Returning to “business as normal” turned out to be, however, not just a matter of successfully flipping the switch.
Electronic patient management systems were up and running on the Thursday, but patients who had been admitted on paper couldn’t be discharged electronically until somebody manually uploaded the information from the paper admission forms. This meant that paper discharges had to continue until the hospital caught up with inputting the backlog of paper forms.
Hiccups emerged when staff inputting the forms discovered gaps in the information – that electronic templates would normally prompt nursing or clerical staff to complete – and these gaps were time-consuming to fill once the patient was long gone home.
This has prompted another lesson learnt for Lees, who says if ever Lakes had to revert to paper forms again it would set up a small team to check over filled-in forms immediately and send them straight back if gaps were spotted.
Lees and the incident control team finally handed over to a recovery manager at 2.30pm on the Thursday after an intense and challenging three and a half days.
Time to take a deep breath… and catch up on all those emails that spilled into his mailbox after Lakes rejoined the digital world.
Advice and lessons learned
- Have a business continuity plan – even if the reality is different, having worked through different ways of responding to emergencies is invaluable.
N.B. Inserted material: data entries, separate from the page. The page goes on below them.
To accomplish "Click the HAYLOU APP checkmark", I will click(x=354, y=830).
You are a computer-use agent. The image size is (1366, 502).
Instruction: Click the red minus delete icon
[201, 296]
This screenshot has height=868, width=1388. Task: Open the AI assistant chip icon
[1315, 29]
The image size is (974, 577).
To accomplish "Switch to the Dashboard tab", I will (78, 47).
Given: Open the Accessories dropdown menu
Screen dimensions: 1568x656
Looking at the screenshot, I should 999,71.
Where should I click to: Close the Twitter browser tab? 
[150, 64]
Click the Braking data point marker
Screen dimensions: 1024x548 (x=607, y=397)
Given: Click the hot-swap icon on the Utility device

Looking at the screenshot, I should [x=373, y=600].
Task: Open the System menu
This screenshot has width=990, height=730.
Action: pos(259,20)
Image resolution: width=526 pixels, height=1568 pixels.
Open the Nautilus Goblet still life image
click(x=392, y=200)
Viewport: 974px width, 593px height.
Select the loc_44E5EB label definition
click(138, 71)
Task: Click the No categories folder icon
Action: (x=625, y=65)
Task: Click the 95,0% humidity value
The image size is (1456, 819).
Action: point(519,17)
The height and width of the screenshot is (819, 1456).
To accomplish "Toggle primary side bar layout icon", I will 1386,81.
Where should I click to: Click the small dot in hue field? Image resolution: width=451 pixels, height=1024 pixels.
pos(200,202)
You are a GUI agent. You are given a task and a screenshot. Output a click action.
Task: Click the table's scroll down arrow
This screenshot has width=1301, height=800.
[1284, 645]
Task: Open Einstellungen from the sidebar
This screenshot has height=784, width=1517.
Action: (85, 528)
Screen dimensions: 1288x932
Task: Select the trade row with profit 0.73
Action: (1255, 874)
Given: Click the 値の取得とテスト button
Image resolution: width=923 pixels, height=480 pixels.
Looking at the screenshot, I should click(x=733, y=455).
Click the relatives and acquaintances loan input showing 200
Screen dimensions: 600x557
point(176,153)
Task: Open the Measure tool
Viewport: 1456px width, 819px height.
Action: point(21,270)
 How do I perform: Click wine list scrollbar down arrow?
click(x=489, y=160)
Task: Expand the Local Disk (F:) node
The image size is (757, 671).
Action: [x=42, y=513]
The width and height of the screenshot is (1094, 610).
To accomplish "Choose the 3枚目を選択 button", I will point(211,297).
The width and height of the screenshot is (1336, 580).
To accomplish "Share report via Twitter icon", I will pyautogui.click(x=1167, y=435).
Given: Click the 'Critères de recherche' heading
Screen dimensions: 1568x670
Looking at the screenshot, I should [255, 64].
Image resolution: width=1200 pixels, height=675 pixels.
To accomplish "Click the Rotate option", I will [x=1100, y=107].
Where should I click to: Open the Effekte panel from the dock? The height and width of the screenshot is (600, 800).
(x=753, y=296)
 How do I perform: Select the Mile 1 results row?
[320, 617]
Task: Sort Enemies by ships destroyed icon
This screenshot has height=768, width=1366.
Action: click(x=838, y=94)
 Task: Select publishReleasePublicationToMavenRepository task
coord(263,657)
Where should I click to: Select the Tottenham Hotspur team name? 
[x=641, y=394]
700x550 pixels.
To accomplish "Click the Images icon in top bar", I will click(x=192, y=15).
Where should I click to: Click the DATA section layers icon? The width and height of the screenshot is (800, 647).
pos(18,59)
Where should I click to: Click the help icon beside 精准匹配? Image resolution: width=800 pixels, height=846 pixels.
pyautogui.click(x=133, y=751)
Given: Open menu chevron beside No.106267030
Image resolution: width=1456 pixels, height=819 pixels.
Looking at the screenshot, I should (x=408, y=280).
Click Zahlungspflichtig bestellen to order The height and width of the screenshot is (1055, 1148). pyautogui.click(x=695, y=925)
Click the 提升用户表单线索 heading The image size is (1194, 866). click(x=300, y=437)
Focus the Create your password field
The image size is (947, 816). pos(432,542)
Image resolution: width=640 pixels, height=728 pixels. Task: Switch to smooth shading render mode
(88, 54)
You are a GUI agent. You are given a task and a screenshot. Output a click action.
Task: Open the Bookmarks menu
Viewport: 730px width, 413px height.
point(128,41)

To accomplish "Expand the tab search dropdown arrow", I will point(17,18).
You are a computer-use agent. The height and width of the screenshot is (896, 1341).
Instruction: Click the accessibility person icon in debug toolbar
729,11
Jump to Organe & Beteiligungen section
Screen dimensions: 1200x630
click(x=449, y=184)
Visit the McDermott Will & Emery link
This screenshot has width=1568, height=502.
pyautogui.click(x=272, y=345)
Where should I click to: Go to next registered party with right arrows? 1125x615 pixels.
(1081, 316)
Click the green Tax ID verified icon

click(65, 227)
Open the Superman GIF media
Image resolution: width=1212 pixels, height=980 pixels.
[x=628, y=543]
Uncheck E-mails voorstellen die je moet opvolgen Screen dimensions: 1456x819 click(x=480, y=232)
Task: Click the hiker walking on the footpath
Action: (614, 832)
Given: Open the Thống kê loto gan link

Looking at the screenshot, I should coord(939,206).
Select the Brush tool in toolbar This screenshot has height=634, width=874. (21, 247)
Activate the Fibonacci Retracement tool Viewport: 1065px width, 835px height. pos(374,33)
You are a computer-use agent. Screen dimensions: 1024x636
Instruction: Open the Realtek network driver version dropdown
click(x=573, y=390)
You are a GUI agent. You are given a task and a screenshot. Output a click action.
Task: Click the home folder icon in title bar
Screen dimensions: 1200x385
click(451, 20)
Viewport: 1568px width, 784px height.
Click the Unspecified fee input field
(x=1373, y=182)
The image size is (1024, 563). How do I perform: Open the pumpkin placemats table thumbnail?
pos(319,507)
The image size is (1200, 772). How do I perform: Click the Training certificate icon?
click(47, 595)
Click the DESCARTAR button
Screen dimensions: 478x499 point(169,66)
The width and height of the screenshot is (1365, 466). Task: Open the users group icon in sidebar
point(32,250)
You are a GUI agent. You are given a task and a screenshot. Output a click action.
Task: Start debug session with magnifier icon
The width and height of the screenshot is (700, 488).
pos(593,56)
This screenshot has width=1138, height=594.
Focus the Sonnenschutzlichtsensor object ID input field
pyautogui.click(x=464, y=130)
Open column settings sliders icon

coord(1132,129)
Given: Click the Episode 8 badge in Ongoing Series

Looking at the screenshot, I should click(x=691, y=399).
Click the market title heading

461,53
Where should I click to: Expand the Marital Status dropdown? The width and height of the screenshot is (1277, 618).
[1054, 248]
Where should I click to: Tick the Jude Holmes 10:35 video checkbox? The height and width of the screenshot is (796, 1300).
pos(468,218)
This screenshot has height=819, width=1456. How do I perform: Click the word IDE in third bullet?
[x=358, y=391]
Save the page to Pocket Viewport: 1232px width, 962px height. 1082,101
- Use a CIMS (Coordinated Incident Management System) approach right from the beginning of a major incident – don’t think you can manage it with your normal processes.
- Set up a system so you can save and still access electronic surgery and outpatient client lists if an outage occurs.
- Keep paper templates of electronic forms up to date and consider having a stockpile of pre-printed paper forms.
- Consider knowing how many standalone desktop computers and laptops you can deploy i.e. that aren’t reliant on the main server to operate.
- Have more than one stand-alone wifi hotspot device on-hand for emergencies.
- Move the UPS (uninterrupted power supply) outside of the server room to remove the risk of a fire in the UPS damaging the server.
- Big picture – pursue shifting to regional IT data and infrastructure models sooner rather than later to increase security and reduce the risk of critical local outages disrupting electronic services.